Rakor tersebut membahas tahapan krusial, khususnya penetapan calon serta pengundian nomor urut calon kepala desa. Kegiatan ini turut dihadiri Asisten Pemerintahan Setda, unsur TNI-Polri, organisasi perangkat daerah terkait, serta panitia pelaksana Pilkades.
Dalam arahannya, A. Syarifuddin menekankan pentingnya penyelenggaraan Pilkades yang tertib, aman, serta menjunjung tinggi prinsip transparansi dan netralitas.
Ia juga menggarisbawahi pentingnya sinergi antara pemerintah daerah, penyelenggara, dan aparat keamanan untuk mengantisipasi potensi kerawanan selama tahapan berlangsung.
“Pilkades bukan sekadar memilih kepala desa, tetapi juga menjaga kualitas demokrasi di tingkat lokal,” tegasnya.
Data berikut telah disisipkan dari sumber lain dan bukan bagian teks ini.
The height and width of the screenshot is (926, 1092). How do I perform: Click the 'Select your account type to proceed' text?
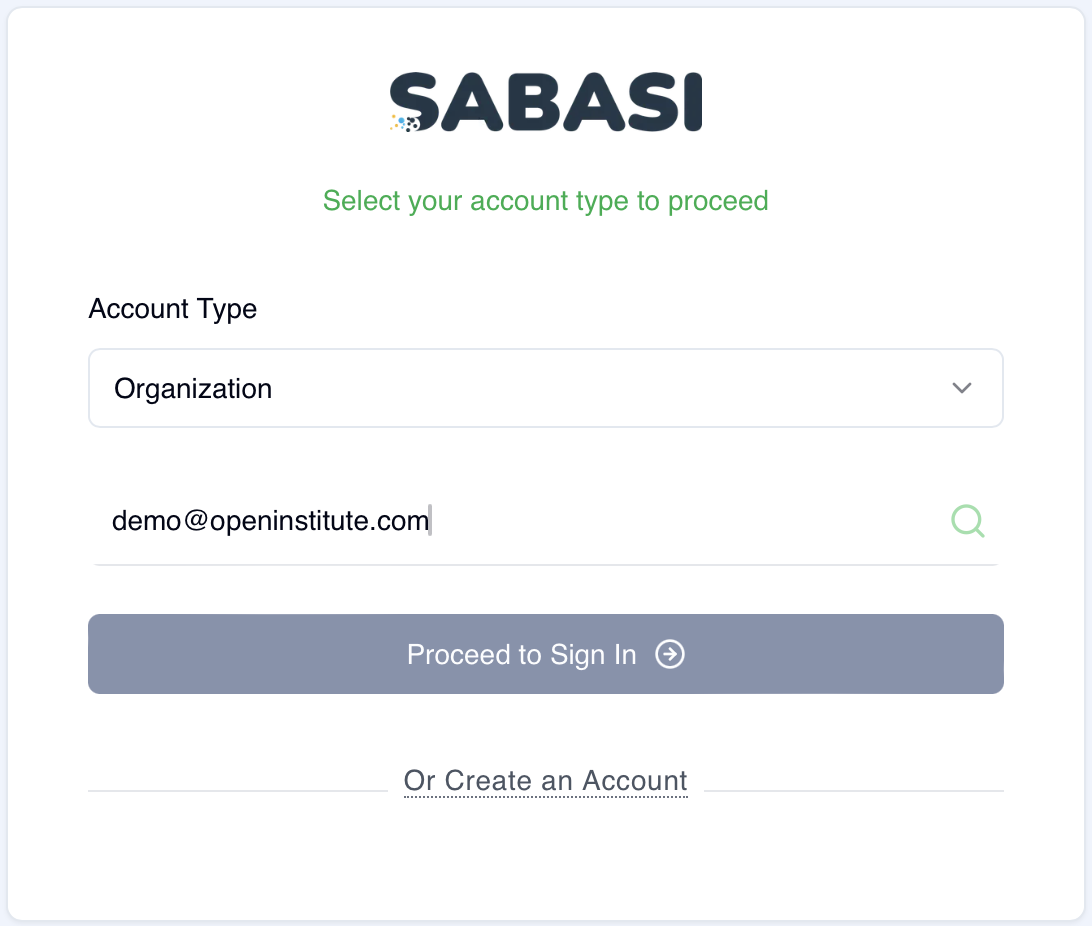[546, 201]
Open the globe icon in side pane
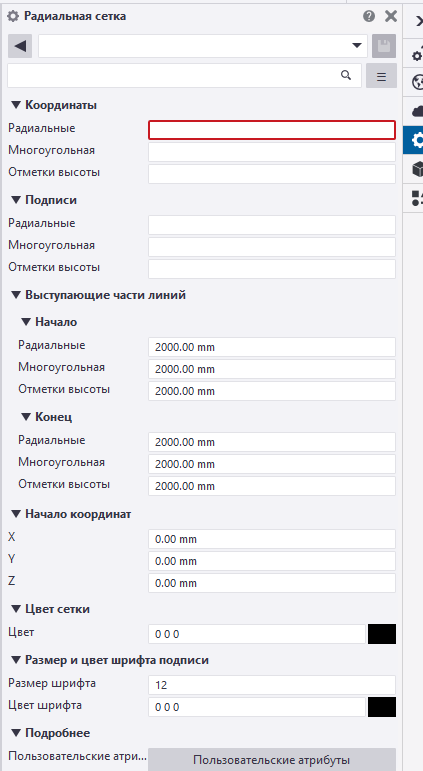The width and height of the screenshot is (423, 771). pos(417,82)
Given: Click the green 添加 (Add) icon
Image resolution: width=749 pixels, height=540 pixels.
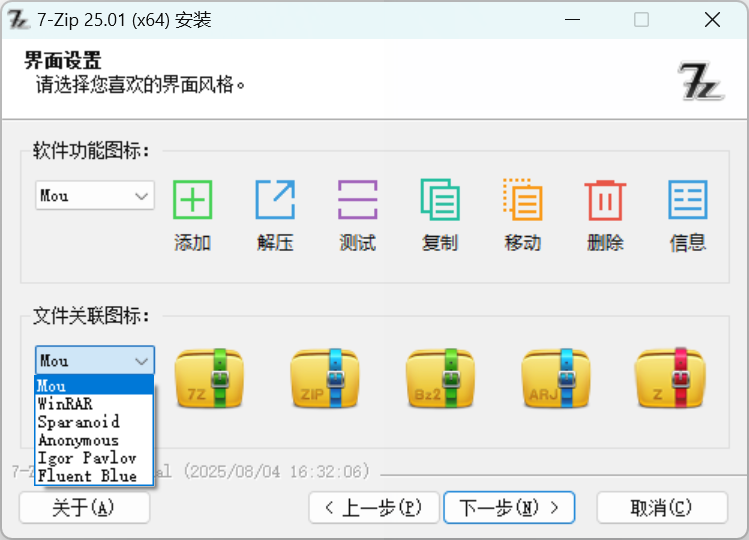Looking at the screenshot, I should (x=192, y=200).
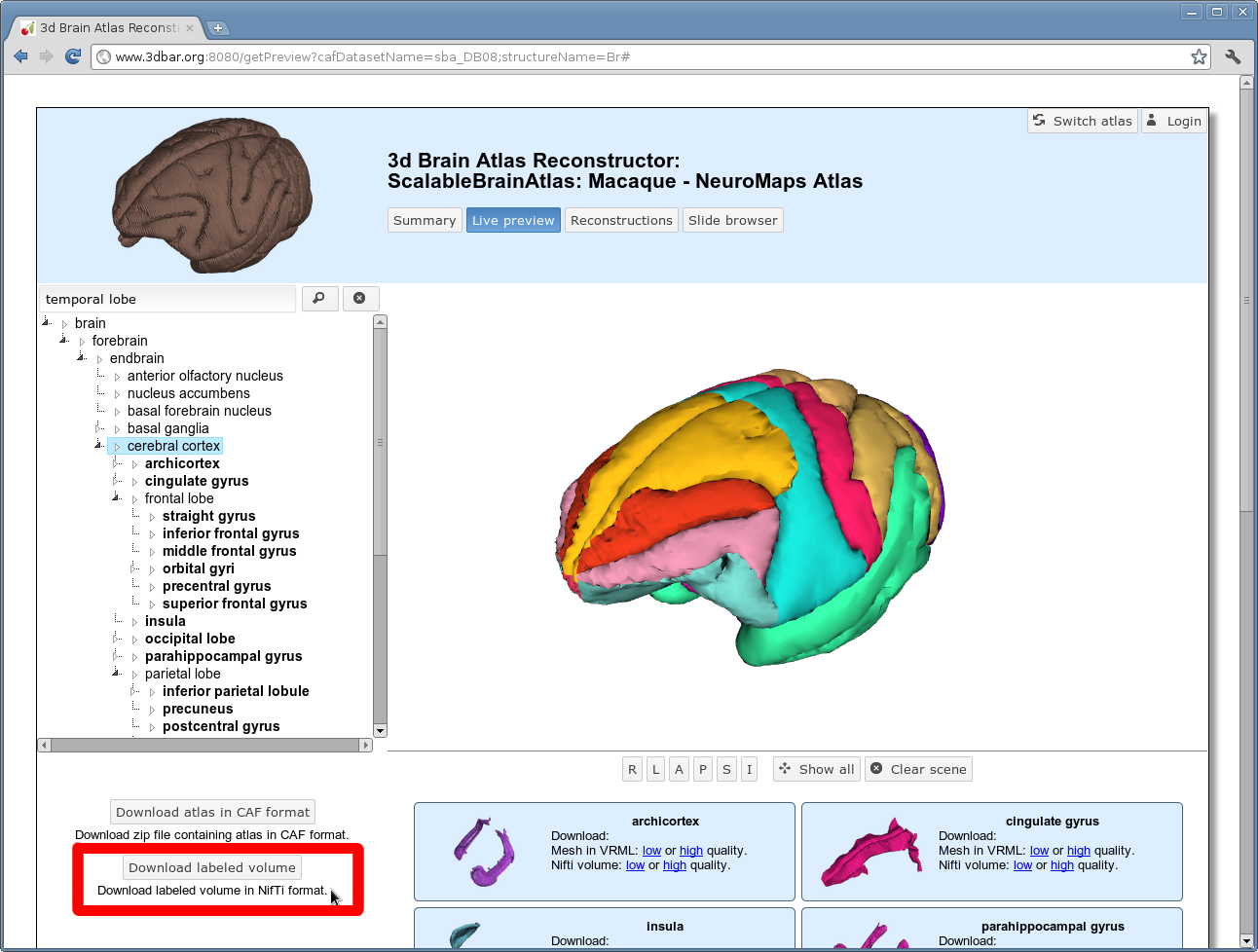
Task: Select the S view orientation button
Action: pyautogui.click(x=726, y=769)
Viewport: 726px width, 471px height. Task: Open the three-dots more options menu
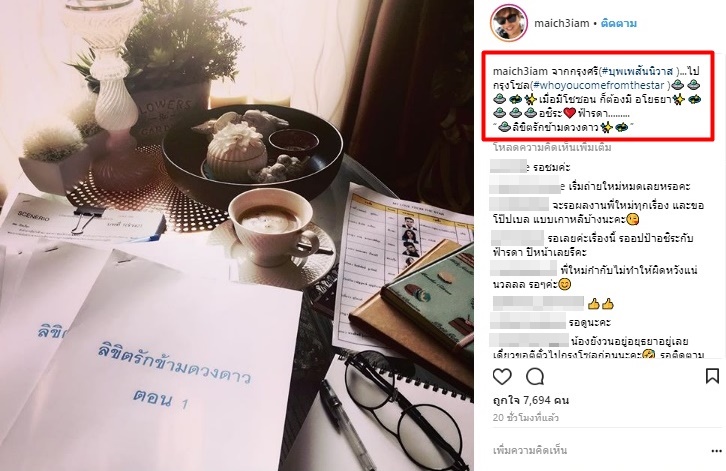[716, 451]
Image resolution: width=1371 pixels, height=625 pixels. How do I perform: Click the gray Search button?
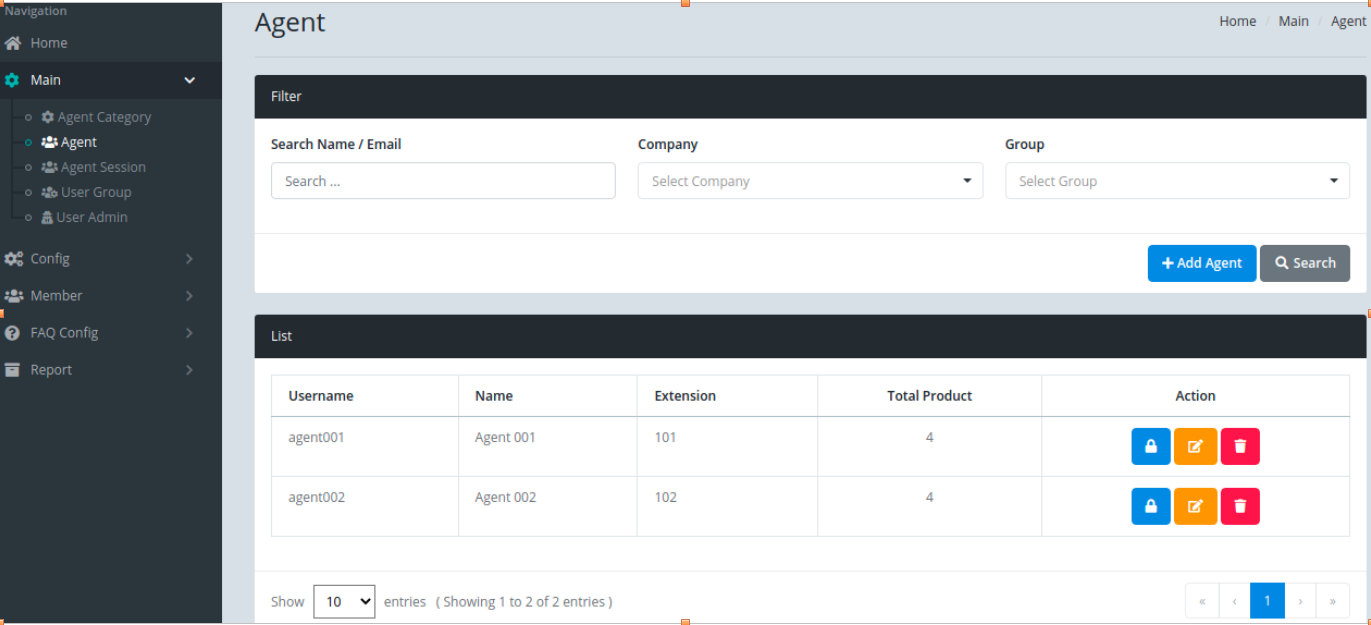coord(1304,263)
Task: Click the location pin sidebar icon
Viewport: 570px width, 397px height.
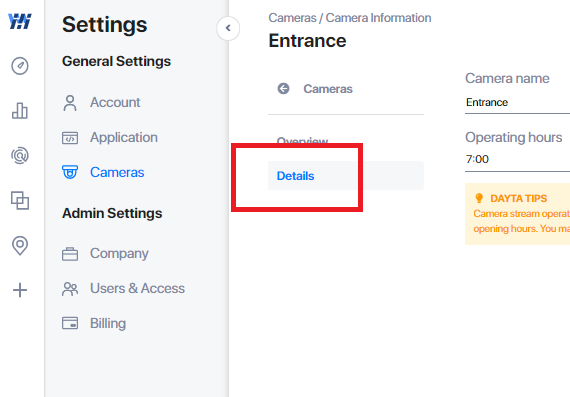Action: [20, 245]
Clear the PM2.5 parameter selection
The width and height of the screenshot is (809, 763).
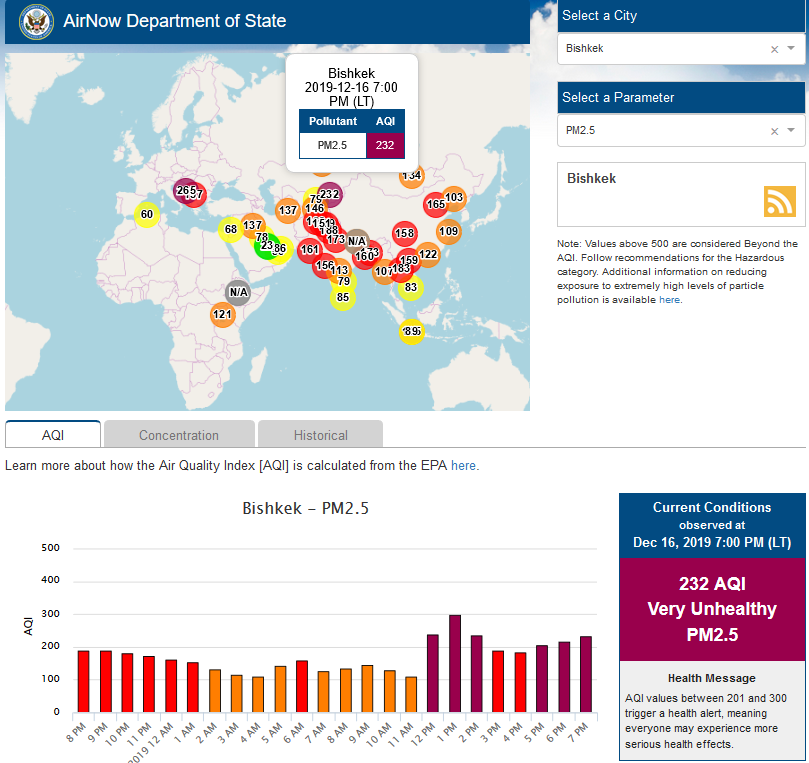click(x=774, y=131)
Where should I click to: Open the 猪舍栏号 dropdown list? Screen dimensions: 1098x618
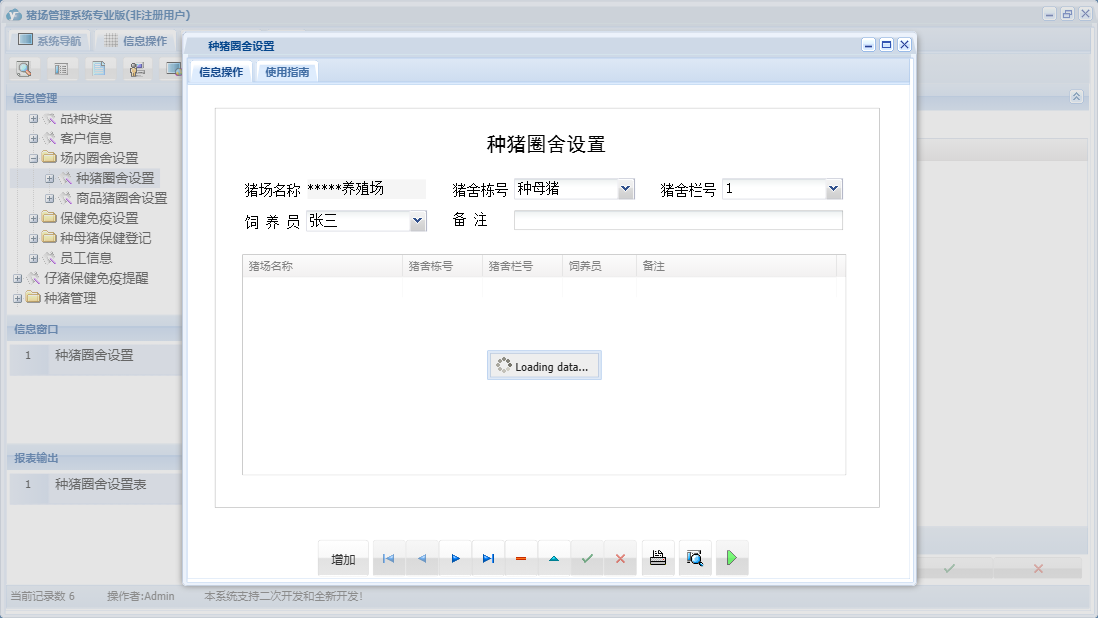(833, 189)
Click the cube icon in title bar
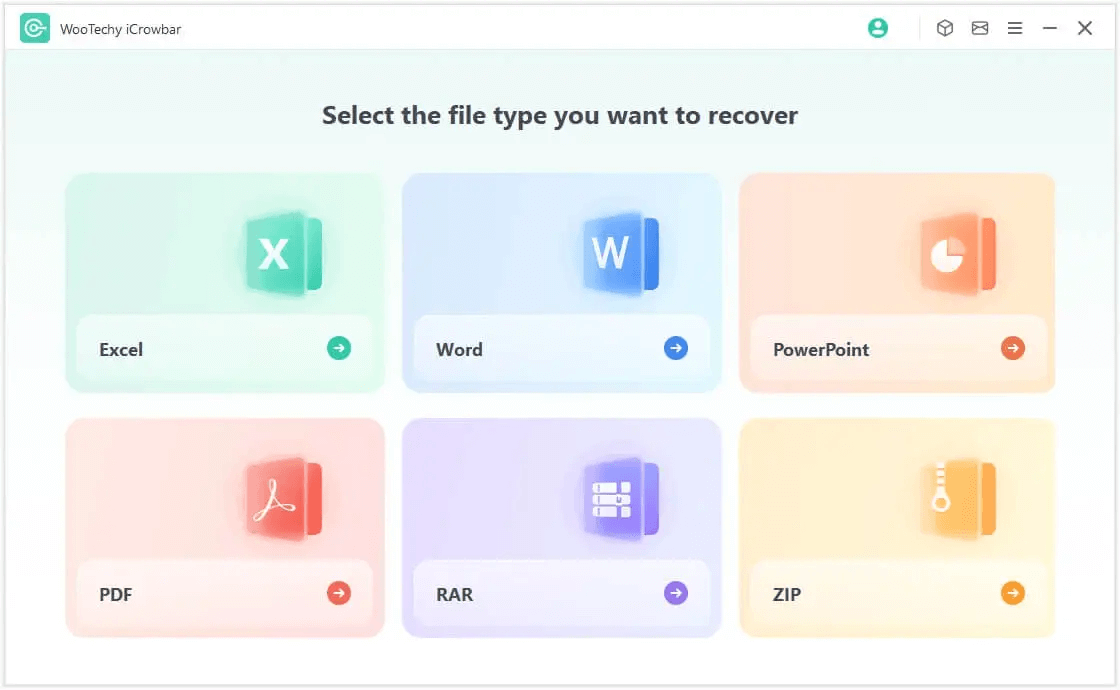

Pemerintah Kabupaten Barru optimistis, melalui koordinasi yang matang, seluruh tahapan Pilkades dapat berjalan lancar dan menghasilkan pemimpin desa yang berintegritas serta dipercaya masyarakat.
Sementara itu, Kepala Dinas PMDPPKB Barru, Herman Jaya, menegaskan bahwa kesiapan teknis dan kepatuhan terhadap regulasi menjadi faktor utama kelancaran pelaksanaan Pilkades.
“Seluruh panitia harus memastikan setiap proses berjalan sesuai aturan, termasuk pada tahapan penetapan calon dan pengundian nomor urut,” ujarnya.
Dalam rakor tersebut, sejumlah poin strategis turut menjadi perhatian. Aparat dari Polres Barru mengingatkan agar tidak terjadi mobilisasi massa saat pengundian nomor urut. Setiap calon dibatasi maksimal lima orang pendamping guna menjaga situasi tetap kondusif.
Selain itu, percepatan validasi data Daftar Pemilih Sementara (DPS) menjadi fokus utama untuk memastikan akurasi sebelum ditetapkan sebagai daftar pemilih tetap. Penentuan lokasi Tempat Pemungutan Suara (TPS) juga dibahas guna menjamin aksesibilitas dan kelancaran proses pemungutan suara.
Rakor ini juga menegaskan bahwa kepala desa petahana yang kembali mencalonkan diri wajib mengambil cuti mulai 18 April 2026, sesuai ketentuan yang berlaku.